Atomically dispersed Ba sites as electron promoters to enhance the performance for photoreduction of CO2

Abstract

The highly photocatalytic conversion of CO₂ into valuable products is a promising method for mitigating the global greenhouse effect and increasing the energy supply. However, the utilization of electron-deficient active sites to activate CO₂ leads to lower photocatalytic efficiency and selectivity. One effective strategy to improve CO₂ photoreduction performance is making precise adjustments to the electronic structure of the photocatalyst. Herein, the defective TiO₂ modified with Cu, Ba, and CuBa metal sites is synthesized via a simple photo-deposition method and applied for photoreduction of CO₂. Among the prepared catalysts, Cu₁Ba₃/TiO₂-SBO (TiO₂-SBO: TiO₂ with surface and bulk oxygen vacancies) has been demonstrated to possess excellent photocatalytic conversion of CO₂, with the activity levels of the CO and CH₄ that are 8 and 6 times higher than the bare TiO₂-SBO, and the electron selectivity of CO is up to 53%. The results reveal that oxygen vacancies and CuBa bimetallic sites have a synergistic ability to facilitate the separation of photogenerated carriers.
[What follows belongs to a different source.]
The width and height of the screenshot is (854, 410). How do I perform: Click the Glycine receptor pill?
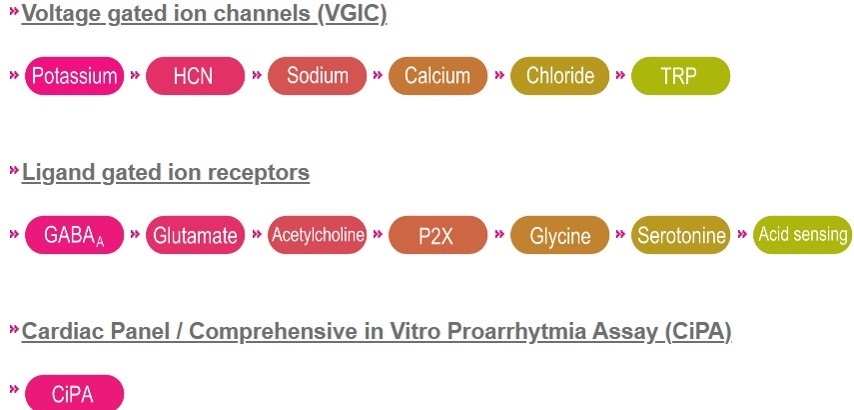pyautogui.click(x=559, y=235)
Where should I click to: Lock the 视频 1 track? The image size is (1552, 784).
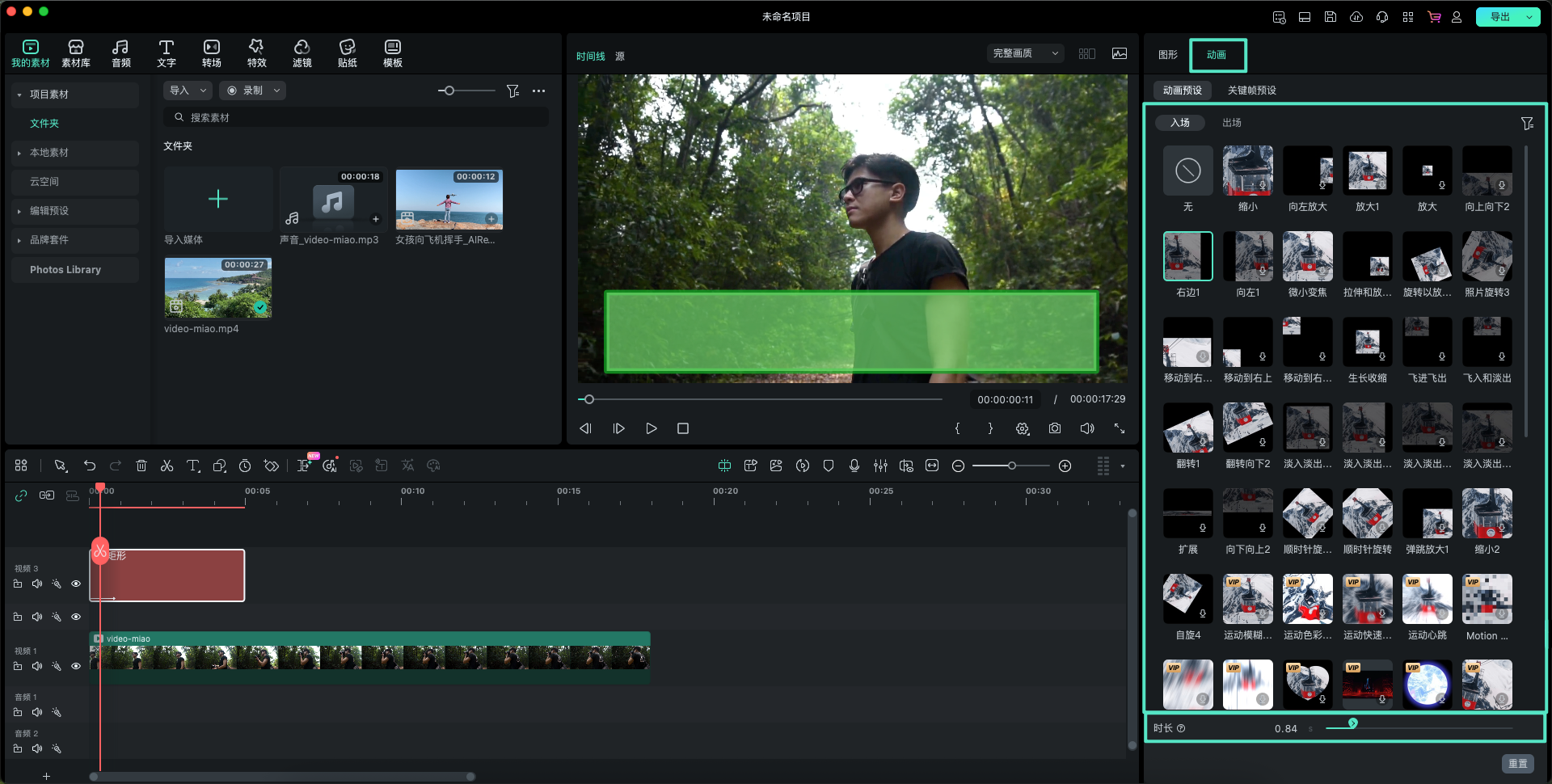tap(18, 666)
Furthermore, the electron-donor Ba metal enables modulation of the electronic structure of Cu co-catalysts, generating electron-rich Cu metal sites that accelerate the activation of CO₂. Meanwhile, the theoretical calculations prove that the Cu₁Ba₃/TiO₂-SBO has the stronger CO₂ adsorption energy, and its strengthened binding of *COOH and the markedly reduced formation energy of CO and *CO intermediates boost the conversion of COOH to CO and enhance the selectivity of CO. Thereby, the defective TiO₂ modified with CuBa bimetal represents a more effective measure for CO₂ reduction into valuable products.